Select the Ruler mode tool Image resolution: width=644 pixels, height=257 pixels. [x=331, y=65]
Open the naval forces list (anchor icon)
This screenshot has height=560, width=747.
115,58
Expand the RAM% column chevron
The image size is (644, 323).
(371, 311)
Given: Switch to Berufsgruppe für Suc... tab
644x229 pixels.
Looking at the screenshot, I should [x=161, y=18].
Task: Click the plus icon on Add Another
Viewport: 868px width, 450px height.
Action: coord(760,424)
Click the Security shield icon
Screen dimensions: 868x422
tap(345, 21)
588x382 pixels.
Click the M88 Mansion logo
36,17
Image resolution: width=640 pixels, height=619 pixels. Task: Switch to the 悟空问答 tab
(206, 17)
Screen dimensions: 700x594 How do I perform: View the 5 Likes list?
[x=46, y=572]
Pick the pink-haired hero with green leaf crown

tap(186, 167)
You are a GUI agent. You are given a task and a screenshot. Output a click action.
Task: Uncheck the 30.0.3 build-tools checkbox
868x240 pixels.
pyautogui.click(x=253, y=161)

TASK OBJECTIVE => Please give the listing above once more, word for word.

SOLUTION TO THIS EXERCISE =>
Select the Ruler mode tool Image resolution: width=644 pixels, height=257 pixels. [x=331, y=65]
Open the naval forces list (anchor icon)
This screenshot has height=560, width=747.
115,58
Expand the RAM% column chevron
The image size is (644, 323).
(371, 311)
Given: Switch to Berufsgruppe für Suc... tab
644x229 pixels.
Looking at the screenshot, I should [x=161, y=18].
Task: Click the plus icon on Add Another
Viewport: 868px width, 450px height.
Action: coord(760,424)
Click the Security shield icon
Screen dimensions: 868x422
tap(345, 21)
588x382 pixels.
Click the M88 Mansion logo
36,17
Image resolution: width=640 pixels, height=619 pixels. Task: Switch to the 悟空问答 tab
(206, 17)
Screen dimensions: 700x594 How do I perform: View the 5 Likes list?
[x=46, y=572]
Pick the pink-haired hero with green leaf crown

tap(186, 167)
You are a GUI agent. You are given a task and a screenshot. Output a click action.
Task: Uncheck the 30.0.3 build-tools checkbox
868x240 pixels.
pyautogui.click(x=253, y=161)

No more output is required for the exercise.